Fatal haemorrhagic, pseudomembranous enterocolitis after the use of Achromycin occurred in five cases among 100 treated with the drug. (A total of 18% had diarrhoea.) The clinical picture was similar in all cases. There was acute diarrhoea with marked temperature rise, vague abdominal symptoms and lack of appetite. A few days later, profuse almost odourless defaecation quickly led to general deterioration ending in shock-like state, stupor and circulatory collapse. In two cases there was extreme hypopotassaemia. If the process was not combated early or the drug continued, the ultimately fatal outcome could not be prevented. The cause of death (proved by autopsy) was staphylococcal ulcerative, necrotizing enterocolitis in three cases, combined with bilateral pneumonia in two instances. In one case widely disseminated mycosis occurred, while B. proteus cholangitis caused death in the fifth case. It is thought that lowering of resistance caused by the infection for which Achromycin had been given contributed importantly to the fatal ending.

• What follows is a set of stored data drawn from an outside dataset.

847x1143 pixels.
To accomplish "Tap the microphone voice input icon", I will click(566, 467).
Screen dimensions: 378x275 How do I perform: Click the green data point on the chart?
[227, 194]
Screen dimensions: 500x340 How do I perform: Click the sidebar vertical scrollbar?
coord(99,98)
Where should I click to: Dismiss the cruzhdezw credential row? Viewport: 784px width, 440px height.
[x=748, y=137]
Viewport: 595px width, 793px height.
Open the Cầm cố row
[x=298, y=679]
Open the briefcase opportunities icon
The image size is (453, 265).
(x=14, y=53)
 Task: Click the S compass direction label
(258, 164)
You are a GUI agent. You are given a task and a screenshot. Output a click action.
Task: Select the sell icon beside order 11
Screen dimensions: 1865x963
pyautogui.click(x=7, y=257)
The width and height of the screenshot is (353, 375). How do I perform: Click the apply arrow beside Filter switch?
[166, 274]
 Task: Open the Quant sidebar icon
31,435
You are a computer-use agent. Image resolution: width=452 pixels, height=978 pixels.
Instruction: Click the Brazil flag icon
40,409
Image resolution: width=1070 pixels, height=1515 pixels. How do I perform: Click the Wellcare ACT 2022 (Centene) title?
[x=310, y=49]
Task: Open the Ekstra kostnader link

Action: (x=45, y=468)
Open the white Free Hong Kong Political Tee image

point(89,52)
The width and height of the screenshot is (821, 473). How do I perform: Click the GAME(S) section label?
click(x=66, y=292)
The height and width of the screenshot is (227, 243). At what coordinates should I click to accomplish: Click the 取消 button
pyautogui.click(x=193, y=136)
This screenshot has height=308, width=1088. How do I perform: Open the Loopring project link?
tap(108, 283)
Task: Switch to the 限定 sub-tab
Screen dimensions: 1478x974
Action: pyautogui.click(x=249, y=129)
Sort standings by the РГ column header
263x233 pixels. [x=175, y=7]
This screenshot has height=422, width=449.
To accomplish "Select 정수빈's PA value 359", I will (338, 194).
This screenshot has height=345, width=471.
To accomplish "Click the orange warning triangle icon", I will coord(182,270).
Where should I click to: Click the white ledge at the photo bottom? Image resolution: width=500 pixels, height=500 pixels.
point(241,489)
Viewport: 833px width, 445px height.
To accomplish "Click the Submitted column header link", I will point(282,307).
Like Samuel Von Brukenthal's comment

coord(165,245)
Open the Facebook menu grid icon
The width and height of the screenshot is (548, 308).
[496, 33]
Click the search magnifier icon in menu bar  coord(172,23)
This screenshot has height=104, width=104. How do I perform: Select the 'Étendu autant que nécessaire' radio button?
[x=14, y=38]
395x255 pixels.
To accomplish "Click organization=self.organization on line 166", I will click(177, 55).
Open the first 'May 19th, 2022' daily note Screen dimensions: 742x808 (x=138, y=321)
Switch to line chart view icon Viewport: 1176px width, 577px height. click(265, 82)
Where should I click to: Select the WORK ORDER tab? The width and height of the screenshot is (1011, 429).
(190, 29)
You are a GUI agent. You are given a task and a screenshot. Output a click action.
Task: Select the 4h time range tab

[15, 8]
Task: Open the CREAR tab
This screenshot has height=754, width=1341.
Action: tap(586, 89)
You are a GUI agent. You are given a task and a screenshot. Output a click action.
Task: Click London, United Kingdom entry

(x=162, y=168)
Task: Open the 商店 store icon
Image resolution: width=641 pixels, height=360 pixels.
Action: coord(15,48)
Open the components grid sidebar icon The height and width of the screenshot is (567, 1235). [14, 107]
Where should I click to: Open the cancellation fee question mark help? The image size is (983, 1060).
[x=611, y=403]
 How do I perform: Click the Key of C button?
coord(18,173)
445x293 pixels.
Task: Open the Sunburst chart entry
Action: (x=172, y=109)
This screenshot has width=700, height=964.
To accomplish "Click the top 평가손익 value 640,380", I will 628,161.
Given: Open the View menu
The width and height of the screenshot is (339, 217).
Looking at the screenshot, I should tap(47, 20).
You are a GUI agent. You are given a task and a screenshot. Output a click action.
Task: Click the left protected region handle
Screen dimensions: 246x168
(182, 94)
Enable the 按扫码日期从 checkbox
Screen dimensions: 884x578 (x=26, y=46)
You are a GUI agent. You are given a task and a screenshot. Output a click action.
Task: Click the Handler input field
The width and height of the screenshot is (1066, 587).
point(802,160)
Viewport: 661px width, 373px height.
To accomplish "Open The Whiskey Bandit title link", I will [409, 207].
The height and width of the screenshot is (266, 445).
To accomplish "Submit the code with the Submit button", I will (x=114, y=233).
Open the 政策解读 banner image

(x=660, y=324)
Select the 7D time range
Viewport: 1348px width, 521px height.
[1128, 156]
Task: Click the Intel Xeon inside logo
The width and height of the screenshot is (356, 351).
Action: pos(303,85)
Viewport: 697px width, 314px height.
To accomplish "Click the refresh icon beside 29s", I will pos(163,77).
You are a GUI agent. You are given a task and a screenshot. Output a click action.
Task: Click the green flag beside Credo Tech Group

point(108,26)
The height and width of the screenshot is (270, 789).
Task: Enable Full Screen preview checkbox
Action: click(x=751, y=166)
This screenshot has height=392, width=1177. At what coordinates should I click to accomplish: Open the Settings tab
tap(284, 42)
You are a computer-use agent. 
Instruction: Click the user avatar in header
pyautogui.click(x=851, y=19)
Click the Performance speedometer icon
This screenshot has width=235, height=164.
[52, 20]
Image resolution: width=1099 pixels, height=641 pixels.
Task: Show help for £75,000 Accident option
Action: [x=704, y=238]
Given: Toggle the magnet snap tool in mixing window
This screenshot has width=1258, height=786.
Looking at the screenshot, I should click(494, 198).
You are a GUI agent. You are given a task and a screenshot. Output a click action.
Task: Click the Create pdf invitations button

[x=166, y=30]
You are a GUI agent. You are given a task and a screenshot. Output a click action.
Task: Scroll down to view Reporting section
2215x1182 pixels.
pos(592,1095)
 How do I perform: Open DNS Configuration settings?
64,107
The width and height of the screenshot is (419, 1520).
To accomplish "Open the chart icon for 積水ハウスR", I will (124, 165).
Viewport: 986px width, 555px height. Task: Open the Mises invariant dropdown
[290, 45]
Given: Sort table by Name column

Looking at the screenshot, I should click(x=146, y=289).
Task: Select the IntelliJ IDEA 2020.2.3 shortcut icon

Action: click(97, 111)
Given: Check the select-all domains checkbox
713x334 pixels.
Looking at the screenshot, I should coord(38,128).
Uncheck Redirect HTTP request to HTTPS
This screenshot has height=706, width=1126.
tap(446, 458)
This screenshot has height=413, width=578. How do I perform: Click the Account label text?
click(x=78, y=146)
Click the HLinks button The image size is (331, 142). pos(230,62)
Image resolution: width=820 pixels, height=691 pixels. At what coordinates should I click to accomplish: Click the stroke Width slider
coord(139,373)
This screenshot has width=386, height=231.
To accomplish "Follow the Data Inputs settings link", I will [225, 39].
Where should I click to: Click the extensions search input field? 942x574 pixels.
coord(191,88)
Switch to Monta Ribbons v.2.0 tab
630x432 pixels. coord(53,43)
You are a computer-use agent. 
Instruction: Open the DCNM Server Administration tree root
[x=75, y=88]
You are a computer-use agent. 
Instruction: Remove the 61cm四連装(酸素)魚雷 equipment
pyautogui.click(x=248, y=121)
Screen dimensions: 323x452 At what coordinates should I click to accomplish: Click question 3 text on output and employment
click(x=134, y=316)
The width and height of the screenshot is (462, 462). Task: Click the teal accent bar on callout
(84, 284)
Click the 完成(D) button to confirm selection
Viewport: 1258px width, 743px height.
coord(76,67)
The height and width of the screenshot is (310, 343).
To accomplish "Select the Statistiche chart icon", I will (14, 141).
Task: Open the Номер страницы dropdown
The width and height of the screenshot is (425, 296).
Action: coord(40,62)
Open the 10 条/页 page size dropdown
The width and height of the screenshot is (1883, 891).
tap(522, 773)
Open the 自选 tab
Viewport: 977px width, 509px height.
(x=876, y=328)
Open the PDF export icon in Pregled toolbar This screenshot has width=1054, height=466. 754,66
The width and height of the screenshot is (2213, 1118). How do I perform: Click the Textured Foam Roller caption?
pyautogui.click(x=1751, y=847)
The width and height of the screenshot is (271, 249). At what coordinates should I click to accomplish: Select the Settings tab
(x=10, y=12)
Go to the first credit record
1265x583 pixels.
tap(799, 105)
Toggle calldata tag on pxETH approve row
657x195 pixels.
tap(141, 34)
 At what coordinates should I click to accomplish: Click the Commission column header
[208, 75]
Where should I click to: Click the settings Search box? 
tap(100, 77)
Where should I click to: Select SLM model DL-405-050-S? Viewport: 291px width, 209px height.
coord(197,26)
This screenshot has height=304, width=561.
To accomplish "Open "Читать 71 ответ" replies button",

Size of dose and its duration are important, but not alone decisive. (Four of the patients had received a total of 5—10 Gm.; one had received 16 Gm. Duration of treatment had been 4, 10, 10, 11, 11 days, respectively.) In one case enteritis resulted even after parenteral administration. Treatment of the enterocolitis should be symptomatic and supportive. Anti-staphylococcal antibiotics, such as Erythromycin and Magnamycin, should be tried, but resistant staphylococcal strains are common. Prophylaxis is best achieved by the restriction in the use of antibiotics. Broad-spectrum antibiotics should be given only when necessary and then for short, 3—4 day, periods. Stool examinations for resistant staphylococcal strains are recommended when antibiotics are given, and such drugs should be at once discontinued when diarrhoea occurs.

Resumen

Enterocolitis estafilocóccica mortal tras la administración de Acromicina

Los autores describen 5 enfermos con una grave enterocolitis hemorrágico-pseudomembranosa que se presentó tras un tratamiento con acromicina; 3 de los pacientes murieron de enterocolitis estafilocóccica, uno de colangitis por Proteus y uno de una sepsis por hongos. Se encontraron estafilococos acromicin-resistentes en las deposiciones diarreicas de tres casos explorados bacteriológicamente y en tres casos se pudo demostrar Bac. proteus. En la autopsia pudo evidenciarse, junto a una grave enterocolitis en uno de los casos, una sepsis por hongos del género Geotrichum. Los autores hacen referencia a la génesis, profilaxis y tratamiento de esta grave complicación de la terapéutica con antibióticos.